» Written request: Quote all of the items below word for word, and leave the pictures out of your answer.

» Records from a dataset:
<<<<

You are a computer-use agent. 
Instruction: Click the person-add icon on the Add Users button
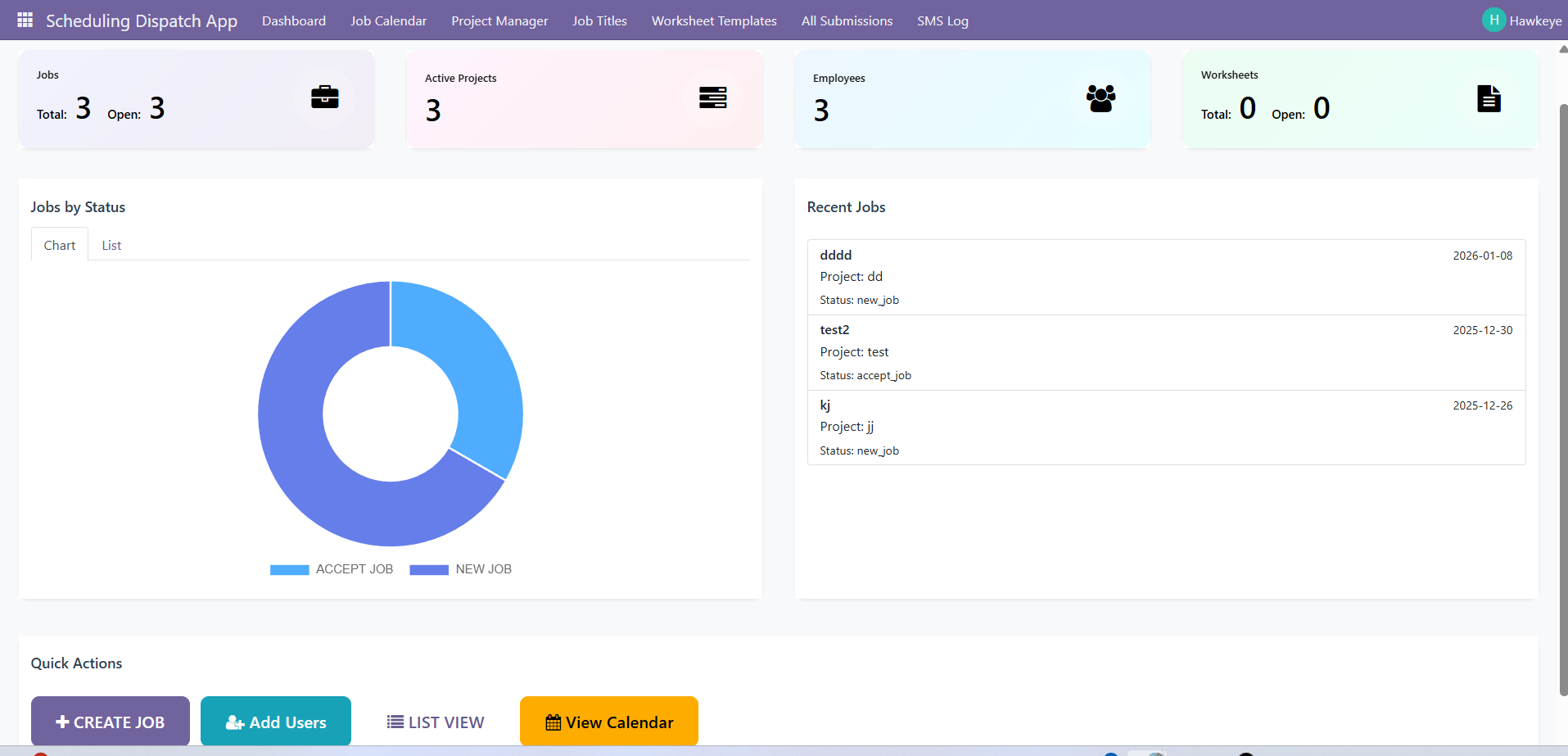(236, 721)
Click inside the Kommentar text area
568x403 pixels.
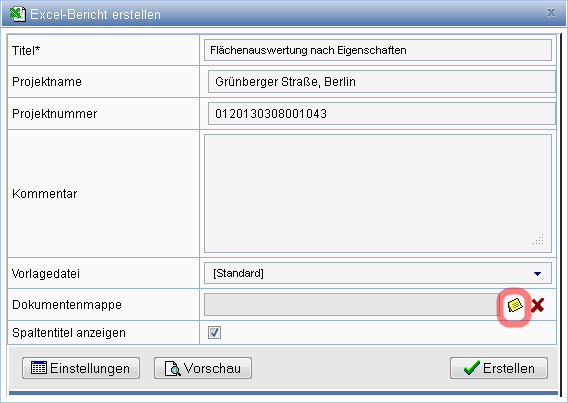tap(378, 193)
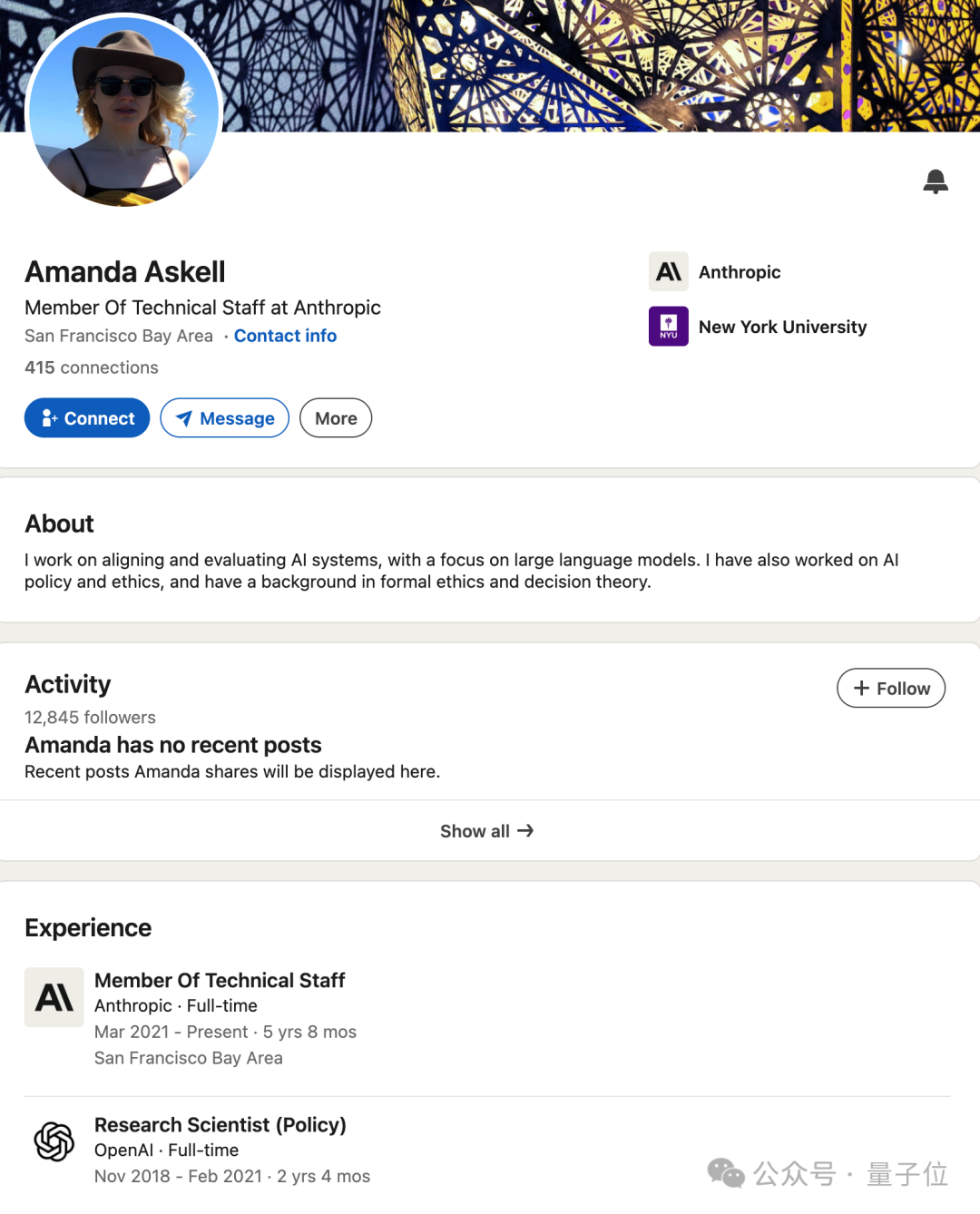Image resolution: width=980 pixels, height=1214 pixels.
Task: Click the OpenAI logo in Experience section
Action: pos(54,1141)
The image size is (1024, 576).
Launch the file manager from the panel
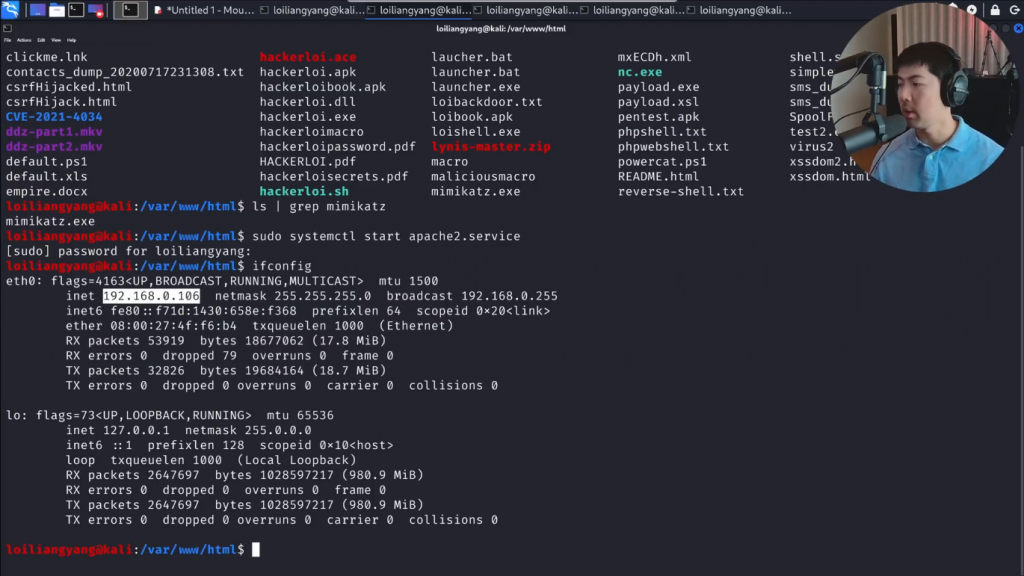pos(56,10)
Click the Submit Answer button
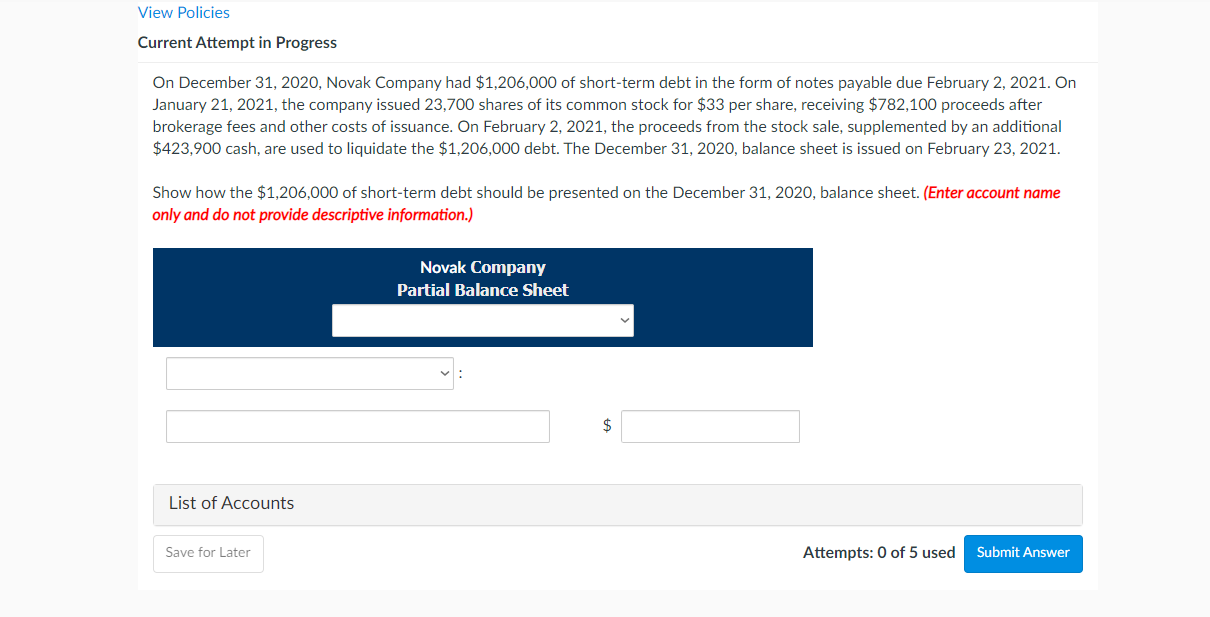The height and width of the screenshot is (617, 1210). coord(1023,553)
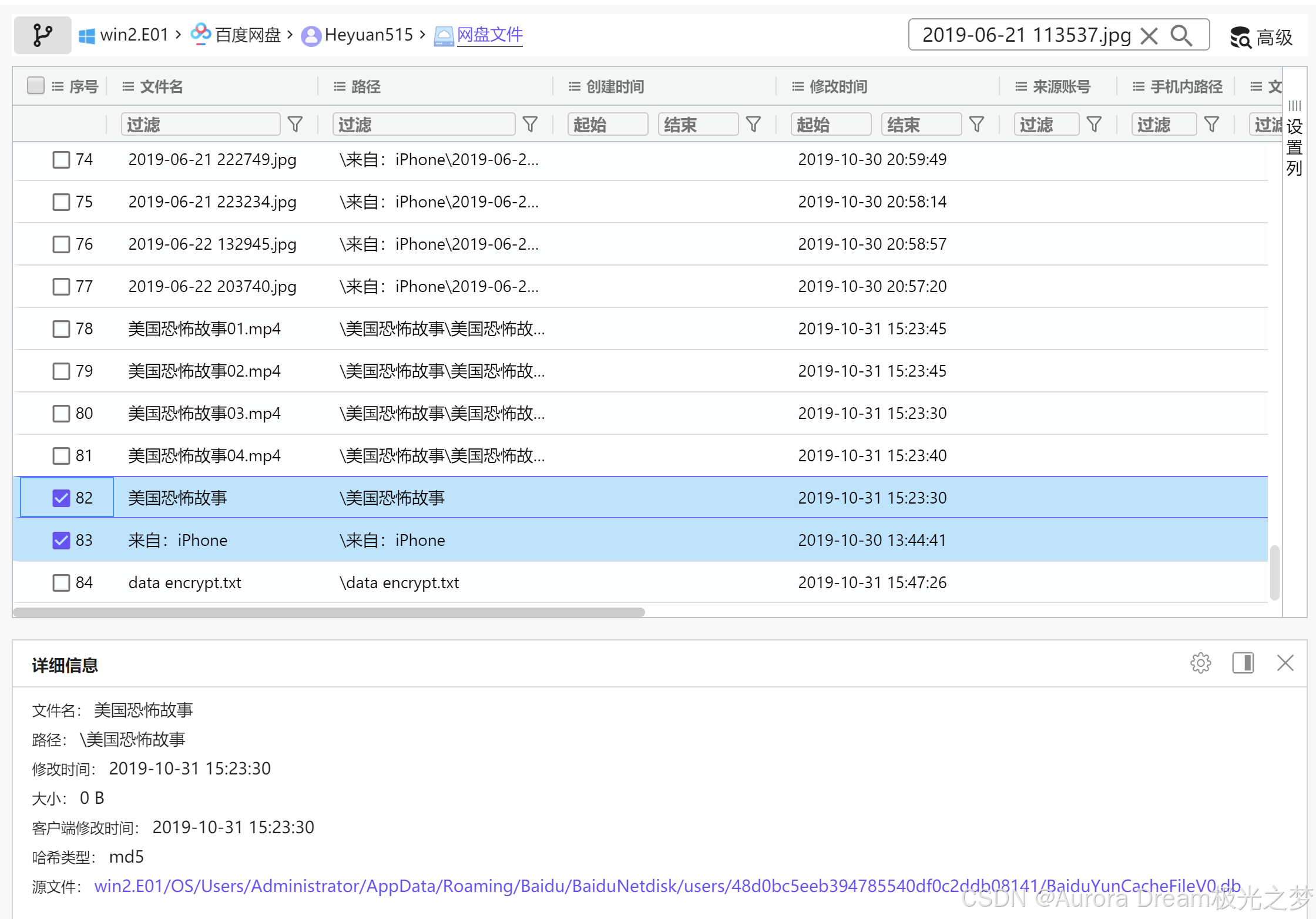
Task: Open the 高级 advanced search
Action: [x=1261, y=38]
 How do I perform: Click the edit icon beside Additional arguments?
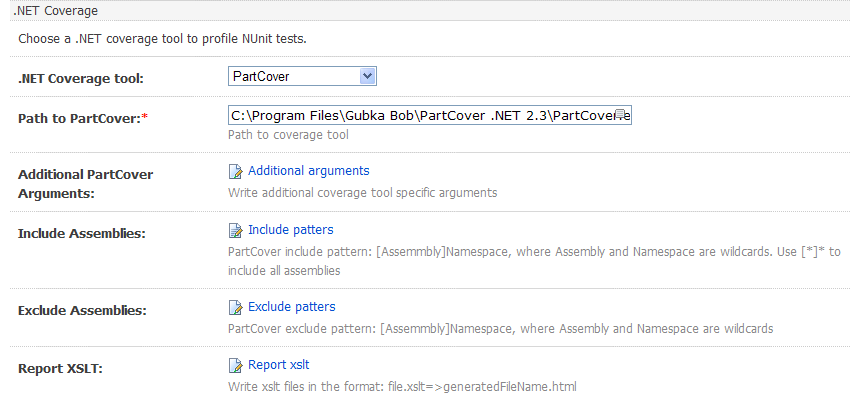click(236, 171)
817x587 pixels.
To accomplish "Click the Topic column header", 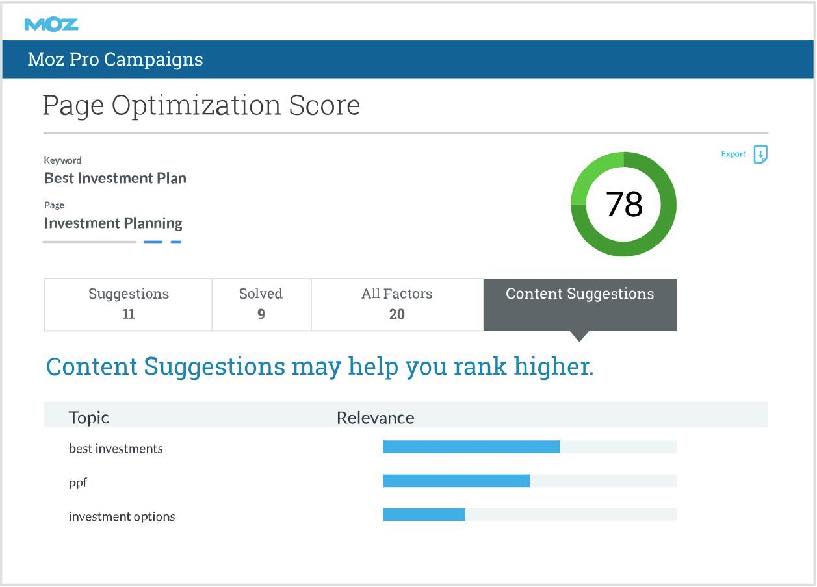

>>>>

» Reply to the exercise:
You are a computer-use agent. 
Instruction: Click the person-add icon on the Add Users button
(236, 721)
Click inside the Kommentar text area
568x403 pixels.
tap(378, 193)
Image resolution: width=980 pixels, height=1214 pixels.
Task: Click the OpenAI logo in Experience section
Action: pos(54,1141)
The image size is (1024, 576).
Launch the file manager from the panel
pos(56,10)
Click the Submit Answer button
The height and width of the screenshot is (617, 1210). coord(1023,553)
Task: Open the 高级 advanced search
Action: [x=1261, y=38]
 How do I perform: Click the edit icon beside Additional arguments?
click(236, 171)
817x587 pixels.
To accomplish "Click the Topic column header", 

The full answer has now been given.